• **REQUIRED WORK**: Collect all lines containing the word "will" from the data.

• **Pixel coordinate grounding data**:
· · · ·

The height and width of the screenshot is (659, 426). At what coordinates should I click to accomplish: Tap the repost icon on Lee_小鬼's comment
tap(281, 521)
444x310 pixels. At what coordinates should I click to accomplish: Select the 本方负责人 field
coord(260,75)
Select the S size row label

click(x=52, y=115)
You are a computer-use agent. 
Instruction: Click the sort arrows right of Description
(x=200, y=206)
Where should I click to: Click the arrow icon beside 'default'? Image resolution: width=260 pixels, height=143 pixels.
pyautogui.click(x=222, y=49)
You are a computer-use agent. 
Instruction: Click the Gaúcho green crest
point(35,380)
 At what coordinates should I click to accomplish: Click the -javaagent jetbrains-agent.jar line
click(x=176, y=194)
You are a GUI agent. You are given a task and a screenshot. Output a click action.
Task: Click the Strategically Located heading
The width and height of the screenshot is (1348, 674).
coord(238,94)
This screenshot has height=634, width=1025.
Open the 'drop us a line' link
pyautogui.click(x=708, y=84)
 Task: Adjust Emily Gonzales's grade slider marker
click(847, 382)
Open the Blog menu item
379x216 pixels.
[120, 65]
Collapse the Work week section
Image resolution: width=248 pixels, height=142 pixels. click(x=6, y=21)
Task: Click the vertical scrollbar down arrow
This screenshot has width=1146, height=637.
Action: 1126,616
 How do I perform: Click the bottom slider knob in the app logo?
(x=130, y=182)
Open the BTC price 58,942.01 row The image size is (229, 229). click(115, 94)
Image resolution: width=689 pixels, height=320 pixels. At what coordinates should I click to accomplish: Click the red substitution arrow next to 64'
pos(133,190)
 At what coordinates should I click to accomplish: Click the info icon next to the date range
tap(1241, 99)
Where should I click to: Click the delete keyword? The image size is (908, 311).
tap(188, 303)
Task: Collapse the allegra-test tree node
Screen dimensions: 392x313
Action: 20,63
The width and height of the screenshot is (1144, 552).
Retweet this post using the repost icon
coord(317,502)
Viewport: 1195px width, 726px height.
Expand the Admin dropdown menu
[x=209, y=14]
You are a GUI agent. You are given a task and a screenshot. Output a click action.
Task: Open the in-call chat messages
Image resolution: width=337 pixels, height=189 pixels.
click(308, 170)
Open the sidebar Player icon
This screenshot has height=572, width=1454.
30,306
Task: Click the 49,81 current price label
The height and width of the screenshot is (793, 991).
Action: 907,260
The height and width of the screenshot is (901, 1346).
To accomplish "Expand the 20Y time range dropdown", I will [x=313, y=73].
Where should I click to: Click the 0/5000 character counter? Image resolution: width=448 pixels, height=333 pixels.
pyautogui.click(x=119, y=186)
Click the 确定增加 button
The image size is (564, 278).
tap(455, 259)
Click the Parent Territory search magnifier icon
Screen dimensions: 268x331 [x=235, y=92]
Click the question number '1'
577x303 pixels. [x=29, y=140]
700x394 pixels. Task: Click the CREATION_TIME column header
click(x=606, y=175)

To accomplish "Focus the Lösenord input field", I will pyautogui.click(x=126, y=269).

· · · ·

• **ANSWER AREA**:
To accomplish "Expand the 20Y time range dropdown", I will [x=313, y=73].
To accomplish "Focus the Lösenord input field", I will pyautogui.click(x=126, y=269).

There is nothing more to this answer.